From Compiler to Device: Resource Estimates and Crossover Targets for Utility-Scale HRQAOA

We present a cross-layer resource analysis of Hyper-Recursive QAOA (HRQAOA) aimed at practical, utility-scale execution. First, we benchmark state-of-the-art classical optimizers and mark the instance sizes where their runtime and cost rise sharply. We then introduce a stack of software-compiler techniques for HRQAOA -- depth compression, topology-aware routing, sampling/shot planning, parameter-transfer heuristics, and lightweight error-handling -- to lower implementation cost without changing the learning objective. These optimizations are translated into platform-specific resource estimates for neutral-atom and superconducting processors (qubits, two-qubit depth, fidelity, repetition rate, and shot budgets).
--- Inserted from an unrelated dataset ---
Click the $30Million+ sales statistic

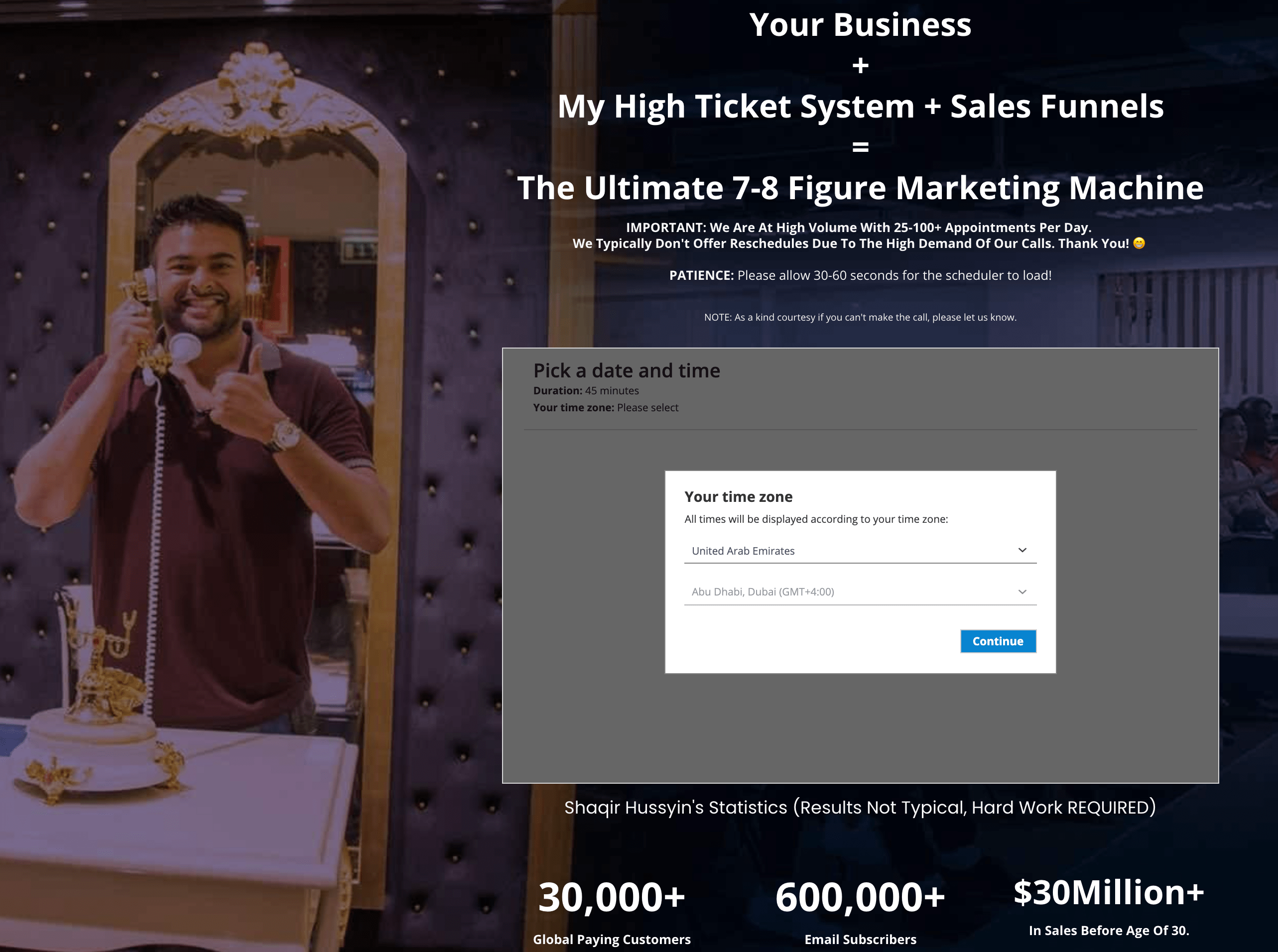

From these data we derive hardware-algorithm crossover regions where the hybrid approach is expected to outperform purely classical methods on time or cost while preserving task quality. As a representative workload, we use graph-correlated feature selection derived from cancer biomarker datasets; the application serves only as a case study to ground the analysis. The contribution is a co-designed, compiler-to-device methodology that links algorithm choices to architecture requirements and provides clear milestones -- on fidelity, rate, and scale -- for near-term and future systems. This roadmap aligns hardware development with algorithmic progress and clarifies when HRQAOA can reach empirical quantum advantage.